Sono state discusse poco fa nell’aula di Montecitorio le linee generali dell’AC 338, il provvedimento sull’equo compenso, che presto dovrebbe arrivare (per la seconda volta) al traguardo dell’approvazione in prima lettura. L’occasione è stata interessante per comprendere le opinioni dei vari partiti, e poi, in conseguenza di queste, valutare se si arriverà presto, almeno alla Camera, a una rapida approvazione del progetto di legge sull’equo compenso. In effetti, pur essendoci stata qualche segnalazione di possibili miglioramenti del testo, e un frequente riconoscimento che la norma è perfettibile, al tempo stesso vi è stata una sostanziale unanimità nell’ammissione che si tratta di un provvedimento lungamente atteso, con il conseguente auspicio di una sua tempestiva approvazione. A conferma che tutte le forze politiche condividono le considerazioni sopra richiamate, vi è stato l’intervento iniziale di Carolina Varchi (FdI), una delle due relatrici (l’altra è Ingrid Bisa della Lega), che ha ringraziato tutte le forze politiche per il loro sostegno, circostanza che, da una parte, ha evitato che la misura fosse vista come legge di bandiera di un partito piuttosto che di un altro e, dall’altra, ha facilitato un rapido esame in commissione Giustizia. La parlamentare di Fratelli d’Italia ha messo in evidenza che questo Pdl contrasterà il fenomeno di proletarizzazione dei professionisti, sempre più spesso costretti ad accettare compensi risibili da parte di committenti forti, con conseguente svendita delle proprie prestazioni, e svilimento del ruolo del professionista.
Dopo una illustrazione dei primi articoli dell’AC 338, è intervenuta l’altra relatrice, Bisa, che ha completato la descrizione del testo, evidenziandone i passaggi più significativi. Ha fatto seguito l’intervento del parlamentare del Pd Federico Fornaro, che ha richiamato tre punti critici dell’articolato attuale, ossia l’esclusione dalla tutela legale dei professionisti non ordinistici (stimati in 2-3 milioni di partite Iva), la previsione dell’illecito disciplinare per i professionisti che accettano compensi inferiori ai parametri (con il rischio di far pagare i soggetti più deboli) e l’opportunità di ampliare la platea dei soggetti committenti, essendo gli attuali parametri (10 milioni di ricavi e 50 dipendenti) troppo selettivi. In sostanza l’esponente del centrosinistra ha proposto di correggere queste disposizioni, ma ha riconosciuto al tempo stesso che è un provvedimento lungamente atteso. Si sono succeduti poi altri sette interventi, ognuno dei quali ha proposto considerazioni interessanti. Annarita Patriarca (Forza Italia) ha sottolineato come l’AC 338 consenta di estendere l’articolo 36 della Costituzione anche al lavoro autonomo, mentre Antonio D’Alessio (Azione-Iv) ha giustificato la tutela sul piano remunerativo come giusto bilanciamento dei doveri attribuiti ai professionisti, fra cui quello dell’aggiornamento professionale. Successivamente, oltre ai deputati Ylenia Lucaselli (FdI), Simonetta Matone (Lega), Marta Schifone (FdI), è intervenuta anche Carla Giuliano (M5S), che non ha nascosto la speranza di veder diminuire, grazie alla legge sull’equo compenso, il fenomeno di giovani avvocati che lasciano, in particolare al Sud, la professione, sentendosi economicamente più protetti con un lavoro subordinato.

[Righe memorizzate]
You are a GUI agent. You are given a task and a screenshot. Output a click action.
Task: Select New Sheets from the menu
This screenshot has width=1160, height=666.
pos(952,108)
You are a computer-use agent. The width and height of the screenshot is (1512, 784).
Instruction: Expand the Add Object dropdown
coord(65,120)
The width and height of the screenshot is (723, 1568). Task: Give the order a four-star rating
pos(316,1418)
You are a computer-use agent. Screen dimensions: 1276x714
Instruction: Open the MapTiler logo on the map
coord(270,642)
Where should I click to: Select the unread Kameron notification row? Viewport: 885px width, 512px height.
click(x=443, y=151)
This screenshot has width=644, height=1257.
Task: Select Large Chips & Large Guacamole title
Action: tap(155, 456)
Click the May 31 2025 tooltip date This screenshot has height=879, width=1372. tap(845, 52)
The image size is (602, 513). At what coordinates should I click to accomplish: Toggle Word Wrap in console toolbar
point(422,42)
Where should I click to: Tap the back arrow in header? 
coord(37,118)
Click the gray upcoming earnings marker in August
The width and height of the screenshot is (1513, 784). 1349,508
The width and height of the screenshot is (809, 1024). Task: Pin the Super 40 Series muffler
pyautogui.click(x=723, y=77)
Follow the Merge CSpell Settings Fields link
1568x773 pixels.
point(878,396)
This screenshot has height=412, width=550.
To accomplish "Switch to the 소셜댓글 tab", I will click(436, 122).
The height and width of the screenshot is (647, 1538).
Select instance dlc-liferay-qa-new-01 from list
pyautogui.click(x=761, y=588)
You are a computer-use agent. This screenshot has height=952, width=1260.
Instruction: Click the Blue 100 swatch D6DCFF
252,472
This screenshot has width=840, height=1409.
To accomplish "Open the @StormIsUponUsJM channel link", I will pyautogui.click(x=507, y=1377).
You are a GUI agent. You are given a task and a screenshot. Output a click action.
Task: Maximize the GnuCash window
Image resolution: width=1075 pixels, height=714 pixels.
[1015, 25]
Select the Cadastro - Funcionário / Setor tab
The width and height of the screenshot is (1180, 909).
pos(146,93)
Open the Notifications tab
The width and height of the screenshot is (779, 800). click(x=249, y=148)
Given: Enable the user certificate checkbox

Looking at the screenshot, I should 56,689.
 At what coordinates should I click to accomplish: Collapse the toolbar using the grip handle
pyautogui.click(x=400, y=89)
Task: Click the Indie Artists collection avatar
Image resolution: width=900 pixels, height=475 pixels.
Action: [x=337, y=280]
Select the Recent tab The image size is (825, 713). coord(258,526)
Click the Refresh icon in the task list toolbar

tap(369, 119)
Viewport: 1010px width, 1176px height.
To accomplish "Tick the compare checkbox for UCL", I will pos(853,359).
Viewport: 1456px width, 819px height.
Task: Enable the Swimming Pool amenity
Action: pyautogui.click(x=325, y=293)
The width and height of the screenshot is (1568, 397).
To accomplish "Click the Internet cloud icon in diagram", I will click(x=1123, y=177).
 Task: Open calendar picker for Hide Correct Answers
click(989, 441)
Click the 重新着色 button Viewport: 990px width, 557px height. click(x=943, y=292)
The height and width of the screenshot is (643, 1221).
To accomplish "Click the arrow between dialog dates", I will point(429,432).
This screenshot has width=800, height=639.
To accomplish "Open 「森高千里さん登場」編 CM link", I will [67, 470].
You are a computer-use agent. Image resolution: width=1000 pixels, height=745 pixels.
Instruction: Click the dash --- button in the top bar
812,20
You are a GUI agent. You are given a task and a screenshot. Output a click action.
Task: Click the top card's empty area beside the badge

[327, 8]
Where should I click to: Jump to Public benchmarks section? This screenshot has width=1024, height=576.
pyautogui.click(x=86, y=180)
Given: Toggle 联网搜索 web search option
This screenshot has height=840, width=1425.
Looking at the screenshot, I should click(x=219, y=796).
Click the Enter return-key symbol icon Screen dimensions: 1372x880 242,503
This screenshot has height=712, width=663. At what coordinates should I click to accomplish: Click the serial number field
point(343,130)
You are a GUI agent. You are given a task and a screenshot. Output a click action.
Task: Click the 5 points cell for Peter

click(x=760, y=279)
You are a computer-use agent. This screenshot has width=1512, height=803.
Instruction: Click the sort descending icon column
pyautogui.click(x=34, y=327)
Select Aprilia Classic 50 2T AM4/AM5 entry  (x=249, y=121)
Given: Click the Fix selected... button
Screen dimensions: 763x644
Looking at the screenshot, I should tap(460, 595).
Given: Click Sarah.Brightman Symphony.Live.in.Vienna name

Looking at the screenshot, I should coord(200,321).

Esercizio proposto 1
Nel testo sull'equo compenso, chi è l'altra relatrice oltre a Carolina Varchi?
Esercizio proposto 2
Prosegui il testo sull'equo compenso dopo l'ultima frase riportata.

Risposta 1
Ingrid Bisa, della Lega.

Risposta 2
Greco: «Sulle sanzioni serve equilibrio»


Ma cosa ne pensa l’avvocatura di questo rilancio delle misure che tutelano i professionisti? Lo abbiamo chiesto a Francesco Greco, vicepresidente del Cnf, oltre che coordinatore della commissione Compensi della massima istituzione forense, il quale ha innanzitutto ringraziato le forze politiche e gli esponenti del governo che si sono impegnati a rilanciare il provvedimento, ammettendo al tempo stesso come sia «assurdo dover legiferare su un fenomeno che non dovrebbe mai aver avuto luogo, ossia la previsione di clausole vessatorie nei rapporti contrattuali tra committenti e avvocati, che saranno nulle per legge, se l’AC 338 verrà approvato, per non parlare della previsione di compensi miserevoli, che sono stati sempre più frequenti negli ultimi anni, pur essendo vigente l’art. 36 della Costituzione».

Sulle ragioni che possano aver portato a questa situazione di degrado della condizione dei professionisti, Greco ha la seguente opinione: «Vi è stato un orientamento legislativo negli ultimi 20 anni che ha portato a considerare l’attività professionale analoga a quella imprenditoriale, con il risultato che sono stati eliminati i minimi tariffari, e questo ha aperto la strada a fenomeni di degenerazione dei trattamenti economici dei professionisti da parte di committenti forti. A questo si è aggiunto, almeno per gli avvocati, il fenomeno della maggiore inefficienza della giustizia, che ha fatto venir meno l’importanza della qualità della prestazione professionale».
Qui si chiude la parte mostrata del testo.